#174. El que me echó de su casa

#174 era un hombre de pocas palabras, medía 1.70cm, era moreno, de ojos verdes y una sonrisa muy linda. Vivía solo y una mañana de un domingo al parecer estaba muy arrecho y me invitó a su apartamento. Cuando llegué me llevó a su cuarto y cerró la puerta. Lastimosamente no hubo conversación previa, empezó a tocarse el paquete y yo hice lo mismo, nos miramos a los ojos mientras nos tocábamos. Di un paso adelante y se lo empecé a tocar, me agaché y le bajé los pantalones, dejando al descubierto la cabeza de su pene duro. Chupé la punta y empecé a jugar con mi lengua, luego bajé sus boxers por completo y me la empecé a meter poco a poco en mi boca hasta que me la metí toda. Empezó a gemir en voz baja, sabía un poco salado del sudor y desabotoné su camisa. Su pene medía unos 24cm, y tenía unas bolas peludas muy lindas, una más abajo que la otra. Una gota de precum salió y la saboreé, miré sus ojos y estaban completamente cerrados, puse mi boca de nuevo en su pene hasta que lo sentí en mi garganta y mi nariz tocaba sus lindos y cortos vellos púbicos.
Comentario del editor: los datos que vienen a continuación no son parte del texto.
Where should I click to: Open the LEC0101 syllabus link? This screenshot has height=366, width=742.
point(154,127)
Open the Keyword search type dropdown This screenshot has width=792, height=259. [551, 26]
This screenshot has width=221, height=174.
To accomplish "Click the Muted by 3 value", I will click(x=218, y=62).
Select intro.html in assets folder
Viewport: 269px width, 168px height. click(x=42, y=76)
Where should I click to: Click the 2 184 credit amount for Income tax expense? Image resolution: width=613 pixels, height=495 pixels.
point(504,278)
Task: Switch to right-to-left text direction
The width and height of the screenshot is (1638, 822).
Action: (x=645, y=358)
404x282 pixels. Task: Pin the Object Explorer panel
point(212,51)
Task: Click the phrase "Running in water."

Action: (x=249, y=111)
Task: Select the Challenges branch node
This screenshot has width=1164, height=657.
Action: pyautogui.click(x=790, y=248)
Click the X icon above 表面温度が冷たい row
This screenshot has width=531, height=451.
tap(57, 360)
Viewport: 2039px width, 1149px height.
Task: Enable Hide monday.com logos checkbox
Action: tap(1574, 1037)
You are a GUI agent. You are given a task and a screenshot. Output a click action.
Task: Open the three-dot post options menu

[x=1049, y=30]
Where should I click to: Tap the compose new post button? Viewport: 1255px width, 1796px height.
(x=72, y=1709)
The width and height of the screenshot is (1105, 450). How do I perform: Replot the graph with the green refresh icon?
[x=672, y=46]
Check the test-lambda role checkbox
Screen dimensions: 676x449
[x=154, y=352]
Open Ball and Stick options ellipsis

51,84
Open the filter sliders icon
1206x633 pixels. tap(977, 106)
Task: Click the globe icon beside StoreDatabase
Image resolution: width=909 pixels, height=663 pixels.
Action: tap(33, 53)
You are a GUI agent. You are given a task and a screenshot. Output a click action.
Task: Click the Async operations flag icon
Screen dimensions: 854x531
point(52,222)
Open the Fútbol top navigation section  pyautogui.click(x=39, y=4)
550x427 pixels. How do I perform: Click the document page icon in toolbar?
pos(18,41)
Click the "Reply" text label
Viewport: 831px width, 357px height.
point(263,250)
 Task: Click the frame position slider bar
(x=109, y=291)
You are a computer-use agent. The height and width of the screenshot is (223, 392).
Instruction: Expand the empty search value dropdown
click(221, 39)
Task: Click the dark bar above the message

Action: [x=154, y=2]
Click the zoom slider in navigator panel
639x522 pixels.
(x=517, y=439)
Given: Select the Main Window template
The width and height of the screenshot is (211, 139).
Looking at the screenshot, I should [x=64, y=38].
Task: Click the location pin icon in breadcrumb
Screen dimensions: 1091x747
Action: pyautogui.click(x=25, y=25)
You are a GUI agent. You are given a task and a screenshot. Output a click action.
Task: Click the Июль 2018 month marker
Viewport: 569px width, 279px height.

Jugué mucho con su pene y con mi lengua, sus testículos, y luego su abdomen. Me bajé los pantalones y me acosté boca abajo para que me follara. Sin mencionar ni una palabra #174 sacó el condón de su cajón y un tarro donde ya no quedaba nada de lubricante, por más de un minuto intentó sacar algo de lubricante pero no logró sacar ni una gota. Poco a poco fue metiéndolo hasta que sentí todo dentro y empezó a moverse con gran rapidez. “así perrita” me dijo mientras me follaba y fueron las únicas palabras que escuché salir de su boca a parte de cuando abrió la puerta de su apartamento y me dijo: “hola”. Se movía hacia arriba y hacia abajo como jugando con su verga y mi culo. A diferencia de los otros quienes van hacia adentro y hacia afuera, a #174 le gustaba más hacerlo de arriba a abajo. “Quieres que me venga?” me preguntó tiempo después de empezar a follar, le dije que como él quisiera y pocos segundos después se vino con un movimiento bastante fuerte que me hizo gemir muy duro. Sacó su pene con cuidado para no lastimarse y lo botó en el baño. Cuando salió del baño revisó su teléfono y me dijo que debía irse, prácticamente me echó a penas se vino, no me dio otra opción. Me sentí mal y me vestí rápidamente, le dije “chao” desde la puerta de su cuarto y ni siquiera me acompañó a la puerta.